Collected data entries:
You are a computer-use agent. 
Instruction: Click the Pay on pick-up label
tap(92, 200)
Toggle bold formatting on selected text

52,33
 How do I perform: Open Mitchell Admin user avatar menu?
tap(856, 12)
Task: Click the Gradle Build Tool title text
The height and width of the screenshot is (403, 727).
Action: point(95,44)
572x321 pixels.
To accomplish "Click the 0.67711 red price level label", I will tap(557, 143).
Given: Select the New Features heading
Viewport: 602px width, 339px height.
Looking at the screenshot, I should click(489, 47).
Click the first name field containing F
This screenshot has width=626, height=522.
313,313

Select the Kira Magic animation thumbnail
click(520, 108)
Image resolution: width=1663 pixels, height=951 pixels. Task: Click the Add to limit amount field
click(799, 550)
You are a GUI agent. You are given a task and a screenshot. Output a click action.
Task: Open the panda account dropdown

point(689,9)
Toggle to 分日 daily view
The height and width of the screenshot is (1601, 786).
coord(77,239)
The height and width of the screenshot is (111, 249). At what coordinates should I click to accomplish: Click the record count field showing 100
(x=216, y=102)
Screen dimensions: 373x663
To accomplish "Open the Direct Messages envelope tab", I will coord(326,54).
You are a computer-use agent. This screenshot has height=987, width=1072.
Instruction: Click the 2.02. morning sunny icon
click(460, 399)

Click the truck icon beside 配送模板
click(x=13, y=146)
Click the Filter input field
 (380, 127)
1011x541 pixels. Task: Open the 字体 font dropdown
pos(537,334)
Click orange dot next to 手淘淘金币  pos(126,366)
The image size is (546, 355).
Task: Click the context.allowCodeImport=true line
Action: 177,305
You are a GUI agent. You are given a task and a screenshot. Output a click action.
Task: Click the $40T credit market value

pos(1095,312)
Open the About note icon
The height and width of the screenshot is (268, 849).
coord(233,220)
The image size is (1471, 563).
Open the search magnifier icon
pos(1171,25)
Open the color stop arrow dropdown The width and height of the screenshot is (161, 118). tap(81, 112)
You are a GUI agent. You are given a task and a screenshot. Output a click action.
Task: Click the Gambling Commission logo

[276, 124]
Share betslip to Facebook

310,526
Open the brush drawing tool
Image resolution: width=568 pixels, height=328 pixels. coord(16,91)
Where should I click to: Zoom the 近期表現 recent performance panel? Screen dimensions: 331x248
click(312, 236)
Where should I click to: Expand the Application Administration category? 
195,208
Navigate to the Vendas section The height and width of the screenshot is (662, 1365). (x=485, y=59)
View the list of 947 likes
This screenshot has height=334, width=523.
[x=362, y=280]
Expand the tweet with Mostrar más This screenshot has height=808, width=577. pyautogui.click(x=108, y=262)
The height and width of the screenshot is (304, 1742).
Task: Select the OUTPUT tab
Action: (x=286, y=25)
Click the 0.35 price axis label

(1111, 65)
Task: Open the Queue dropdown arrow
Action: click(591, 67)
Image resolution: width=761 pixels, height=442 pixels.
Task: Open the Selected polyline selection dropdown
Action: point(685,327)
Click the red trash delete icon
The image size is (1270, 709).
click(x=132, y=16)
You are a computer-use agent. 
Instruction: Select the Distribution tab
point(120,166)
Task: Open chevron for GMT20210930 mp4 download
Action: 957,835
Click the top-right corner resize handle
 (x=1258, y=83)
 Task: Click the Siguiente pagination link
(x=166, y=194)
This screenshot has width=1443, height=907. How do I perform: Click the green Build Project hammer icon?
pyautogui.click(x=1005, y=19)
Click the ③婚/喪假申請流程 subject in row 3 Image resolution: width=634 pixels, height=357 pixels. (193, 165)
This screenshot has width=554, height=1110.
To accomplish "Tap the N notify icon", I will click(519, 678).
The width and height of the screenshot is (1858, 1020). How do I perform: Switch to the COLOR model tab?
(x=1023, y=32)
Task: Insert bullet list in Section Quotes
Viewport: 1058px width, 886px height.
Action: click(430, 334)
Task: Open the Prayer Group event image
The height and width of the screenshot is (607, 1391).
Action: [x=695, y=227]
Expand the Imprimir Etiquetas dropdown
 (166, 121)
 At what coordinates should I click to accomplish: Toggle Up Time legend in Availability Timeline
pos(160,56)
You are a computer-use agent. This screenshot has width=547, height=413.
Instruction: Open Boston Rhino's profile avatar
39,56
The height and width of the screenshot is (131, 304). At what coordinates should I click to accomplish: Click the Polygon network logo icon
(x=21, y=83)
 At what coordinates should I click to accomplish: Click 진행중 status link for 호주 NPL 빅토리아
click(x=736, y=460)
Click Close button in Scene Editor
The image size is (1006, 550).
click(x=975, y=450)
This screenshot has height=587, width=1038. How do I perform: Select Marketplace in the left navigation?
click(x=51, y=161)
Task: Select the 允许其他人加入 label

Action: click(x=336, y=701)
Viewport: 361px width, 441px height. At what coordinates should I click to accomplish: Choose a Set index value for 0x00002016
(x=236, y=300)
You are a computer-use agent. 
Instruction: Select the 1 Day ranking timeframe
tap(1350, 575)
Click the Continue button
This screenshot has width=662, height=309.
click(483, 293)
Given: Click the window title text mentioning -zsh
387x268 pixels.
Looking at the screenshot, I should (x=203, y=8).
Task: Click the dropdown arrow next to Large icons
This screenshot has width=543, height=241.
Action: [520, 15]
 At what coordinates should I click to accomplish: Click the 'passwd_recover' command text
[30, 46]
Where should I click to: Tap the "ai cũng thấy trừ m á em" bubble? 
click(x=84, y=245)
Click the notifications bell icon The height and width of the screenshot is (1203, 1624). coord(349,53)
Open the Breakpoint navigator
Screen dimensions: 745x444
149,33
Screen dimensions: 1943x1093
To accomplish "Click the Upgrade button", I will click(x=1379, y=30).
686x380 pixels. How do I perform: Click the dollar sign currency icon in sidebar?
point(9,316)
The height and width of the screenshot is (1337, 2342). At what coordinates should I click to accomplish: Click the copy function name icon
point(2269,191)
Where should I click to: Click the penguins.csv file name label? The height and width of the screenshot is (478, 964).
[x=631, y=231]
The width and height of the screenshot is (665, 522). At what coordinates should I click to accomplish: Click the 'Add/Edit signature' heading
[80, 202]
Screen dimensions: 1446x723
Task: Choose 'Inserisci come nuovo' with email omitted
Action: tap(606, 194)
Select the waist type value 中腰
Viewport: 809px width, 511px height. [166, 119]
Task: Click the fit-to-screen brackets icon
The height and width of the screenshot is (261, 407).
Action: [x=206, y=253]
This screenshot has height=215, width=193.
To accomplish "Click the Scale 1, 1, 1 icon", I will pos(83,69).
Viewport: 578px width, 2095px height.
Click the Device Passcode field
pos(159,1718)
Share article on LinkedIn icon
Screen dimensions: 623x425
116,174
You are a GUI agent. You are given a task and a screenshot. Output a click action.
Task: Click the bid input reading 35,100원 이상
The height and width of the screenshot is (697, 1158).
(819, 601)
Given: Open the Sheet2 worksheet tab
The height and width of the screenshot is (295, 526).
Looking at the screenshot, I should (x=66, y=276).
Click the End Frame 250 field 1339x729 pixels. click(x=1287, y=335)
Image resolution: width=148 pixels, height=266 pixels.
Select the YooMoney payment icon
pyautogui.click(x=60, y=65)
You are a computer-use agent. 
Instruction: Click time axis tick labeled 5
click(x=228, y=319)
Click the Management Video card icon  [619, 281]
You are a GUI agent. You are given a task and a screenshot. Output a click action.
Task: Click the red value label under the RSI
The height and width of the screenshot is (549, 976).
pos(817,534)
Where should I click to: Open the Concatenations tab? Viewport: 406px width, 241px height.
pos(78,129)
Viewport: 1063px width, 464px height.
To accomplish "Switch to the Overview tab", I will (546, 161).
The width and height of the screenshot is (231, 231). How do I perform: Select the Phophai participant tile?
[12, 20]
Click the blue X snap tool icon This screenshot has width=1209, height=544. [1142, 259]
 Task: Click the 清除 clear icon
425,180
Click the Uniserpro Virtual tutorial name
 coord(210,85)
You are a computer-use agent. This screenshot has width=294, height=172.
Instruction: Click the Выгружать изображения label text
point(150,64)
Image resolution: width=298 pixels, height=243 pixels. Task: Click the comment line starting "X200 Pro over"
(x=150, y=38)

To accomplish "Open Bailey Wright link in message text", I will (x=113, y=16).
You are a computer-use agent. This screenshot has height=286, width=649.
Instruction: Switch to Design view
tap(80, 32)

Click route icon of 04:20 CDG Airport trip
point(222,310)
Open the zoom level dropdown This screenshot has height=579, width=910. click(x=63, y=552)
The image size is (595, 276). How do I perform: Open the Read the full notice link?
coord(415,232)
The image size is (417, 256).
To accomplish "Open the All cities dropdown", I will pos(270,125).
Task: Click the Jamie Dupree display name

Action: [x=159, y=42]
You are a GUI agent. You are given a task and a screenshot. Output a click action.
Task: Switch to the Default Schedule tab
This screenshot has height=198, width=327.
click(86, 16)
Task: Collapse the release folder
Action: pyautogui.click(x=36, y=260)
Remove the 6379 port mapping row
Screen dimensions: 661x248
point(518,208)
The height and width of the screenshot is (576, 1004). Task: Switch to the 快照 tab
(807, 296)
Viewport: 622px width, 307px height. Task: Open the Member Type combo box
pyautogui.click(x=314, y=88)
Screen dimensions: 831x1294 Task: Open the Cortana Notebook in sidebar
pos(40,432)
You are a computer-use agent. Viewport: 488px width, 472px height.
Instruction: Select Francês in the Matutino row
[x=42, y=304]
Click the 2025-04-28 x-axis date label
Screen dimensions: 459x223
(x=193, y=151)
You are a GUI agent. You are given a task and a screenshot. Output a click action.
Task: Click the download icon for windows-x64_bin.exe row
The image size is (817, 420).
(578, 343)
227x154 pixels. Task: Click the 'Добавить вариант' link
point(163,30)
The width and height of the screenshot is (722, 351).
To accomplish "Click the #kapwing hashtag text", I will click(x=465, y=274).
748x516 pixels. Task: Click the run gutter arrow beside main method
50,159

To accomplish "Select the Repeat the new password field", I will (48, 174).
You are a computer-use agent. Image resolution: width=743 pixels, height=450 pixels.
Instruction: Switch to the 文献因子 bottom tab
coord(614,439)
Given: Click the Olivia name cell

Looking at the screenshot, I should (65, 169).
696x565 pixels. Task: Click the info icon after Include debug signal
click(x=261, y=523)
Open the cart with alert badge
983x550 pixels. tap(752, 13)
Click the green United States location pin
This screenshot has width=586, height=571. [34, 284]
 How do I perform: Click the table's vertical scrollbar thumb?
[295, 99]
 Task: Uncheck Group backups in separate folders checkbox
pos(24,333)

Work to do
Lay out as a numbered list the part of the entries that opens with the line containing "Select the Kira Magic animation thumbnail" and closes with the line containing "point(689,9)", both lines included and blank lines left out.

Task output
1. Select the Kira Magic animation thumbnail
2. click(520, 108)
3. Image resolution: width=1663 pixels, height=951 pixels. Task: Click the Add to limit amount field
4. click(799, 550)
5. You are a GUI agent. You are given a task and a screenshot. Output a click action.
6. Task: Open the panda account dropdown
7. point(689,9)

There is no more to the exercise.